Не хочешь говорить, не надо
- Я знаю, что вы сейчас готовите новую постановку по пьесе вашего автора Игоря Вацетиса «Предбанник»?
- Сейчас все тяжело, надо приспосабливаться к актерам, все заняты, на съемках, гастролируют. Я звоню маме актрисы, которую хочу пригласить: «Здравствуйте, это Юрский, я Катю ищу для роли». – «А вы знаете, Катя о театре только через агента разговаривает». – «Извините», - вешаю трубку. Миша Жванецкий, мой старый товарищ, тоже стал через агента жить.
- Сломался?
- А, может, взошел. Особенность сегодняшней жизни в том, что никак не определишь, - идешь ты по лестнице вверх или вниз? У людей ощущение, что они уже на верхних этажах мира, что еще подъем – и… И – что? А у меня ощущение, что они уже в подвале, и в преисподнюю не надо, потому что последняя ступенька сама отвалится.
- А спектакль когда будет?
- 27 марта на малой сцене Театра им. Моссовета. Под крышей театра. Так договорились, а я стараюсь выполнять договоры. Но это с промежутками на мои гастроли, на их гастроли, на отдых, а не то, что мы все время будем репетировать. Я не понимаю нынешнего безумия, когда Даша, моя дочь, полгода репетировала во МХАТе «Гамлета» утром и вечером.
- А Даша как на это реагирует?
- Старается не волноваться. Но это странно. Сейчас я снимался в фильме о Бродском. Называется – «Полторы комнаты и окрестности». «Полторы комнаты» так называлось эссе Иосифа. Я играю отца, Александра Ивановича. Это - художественный фильм, режиссер Андрей Хржановский. Это его первое художественное кино, но там будем много и анимации, и документалистики, и монтажа всего со всем.
- Как прошли съемки?
- Съемки были очень солидными. Снимали в реальной квартире Бродского. Ее выкупили на время съемок, обставили так, как было тогда. А все коммуналки питерские похожи, и все мы в них жили, и я там жил, потому как бы побывал заново в том времени. Очень хороший мальчик играл маленького Иосифа. А немаленького играл режиссер Дитятковский, очень-очень похож. Мама - Алиса Фрейндлих. Съемки шли без выходных по 14 часов каждый день. Летом снимали натуру. А осенью – квартиру. Я мог себе позволить такой режим, хоть и был болен. Жил в гостинице в трех минутах ходьбы от дома, то есть от съемочной площадки. Жена в Москве, маленьких детей нет, больных в семье нет, кроме меня самого. Но остальная группа – это полсотни человек: техники, обслуживающие люди, шоферы, у всех дети, семьи. Я поразился их терпению. Пытался поднять их на восстание, говорил: «А где профсоюз, где права трудящихся?» Андрей очень на меня обижался. Он говорил: «Я же - работаю». Я не мог ему внушить, что он работает на свою славу, за которую можно отдавать свою кровь, но не чужую.
- Как вам ваша роль в фильме об Иосифе Бродском, которого вы достаточно близко знали?

#### ЗАДАНИЕ:
Перечислите все роли в фильме «Полторы комнаты и окрестности», упомянутые в отрывке, и укажите, кто их играет.

#### ИСХОДНЫЕ ДАННЫЕ:
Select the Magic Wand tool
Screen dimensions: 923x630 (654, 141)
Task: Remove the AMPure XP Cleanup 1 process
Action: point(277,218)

==

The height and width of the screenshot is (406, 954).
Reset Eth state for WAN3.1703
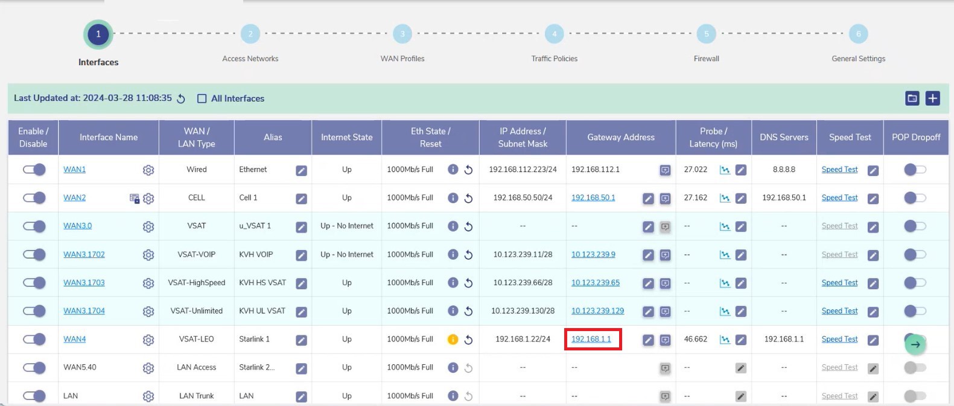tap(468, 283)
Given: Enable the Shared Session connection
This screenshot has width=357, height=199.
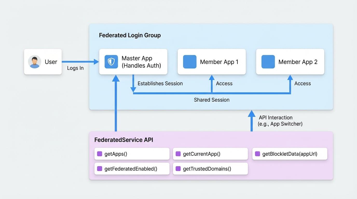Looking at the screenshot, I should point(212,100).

#### ОТВЕТ К ЗАДАНИЮ:
- Отец, Александр Иванович: Юрский.
- Маленький Иосиф: «очень хороший мальчик».
- Немаленький Иосиф: режиссер Дитятковский.
- Мама: Алиса Фрейндлих.